The rest of the day was very busy.  Mum's body wasn't collected from the house til late afternoon.  We got used to having our mother's shell in the place.  We talked to her, tidied her up for the funeral directors and got on with the arrangements for her funeral.  In the weeks prior to mum's death, we'd had some time to come to terms with what was happening.
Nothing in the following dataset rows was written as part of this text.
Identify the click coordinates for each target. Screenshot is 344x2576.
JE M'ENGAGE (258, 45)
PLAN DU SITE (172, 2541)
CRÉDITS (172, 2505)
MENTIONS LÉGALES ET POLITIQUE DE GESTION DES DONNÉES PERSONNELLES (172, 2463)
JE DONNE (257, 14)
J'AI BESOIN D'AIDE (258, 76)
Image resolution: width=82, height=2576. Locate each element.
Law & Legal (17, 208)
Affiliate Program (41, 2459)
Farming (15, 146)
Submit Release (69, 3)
I stumbled on some photos late in the afternoon - mum as a young woman in a black and white shot smiling in the company of a youthful dad.  I cried uncontrollably for the first time in ages.  Where has all that life gone?  Anyone?

Thursday, 1 March 2012

Mum

My Mum has fought thyroid cancer for decades.  It has spread to her torso.  At the age of almost 77, she has decided to stop fighting it.  With the support of my sisters, I help Dad to get a night's sleep every night by sleeping over and staying alert to Mum's needs: nausea, vomiting, discomfort, toileting.  No two nights are hardly ever alike.  Thankfully, we have the support of the palliative care team, district nurses, O/T for equipment, CHC funded services to provide personal care in the early evening - and lately, local hospice support, which will increase in its importance as Mum's health declines further.

In the late evening, once Dad has gone to bed, I sit with Mum, administer her last meds, then wait for her to settle.  You never know if the nausea will come, or she may need the loo again, or her position might need adjusting.  Mum mumbles things I can't quite make out, a mix of reality and confused dreams.  She can no longer move, but she dreams of walking in the Lake District (I think BBC Wainwright series is the cause of that!)

Last night I tried to sketch her as she prepared to sleep.


Saturday, 18 February 2012

Oil pastels

I tried my hand at oil pastels this afternoon.  I like the way they blend.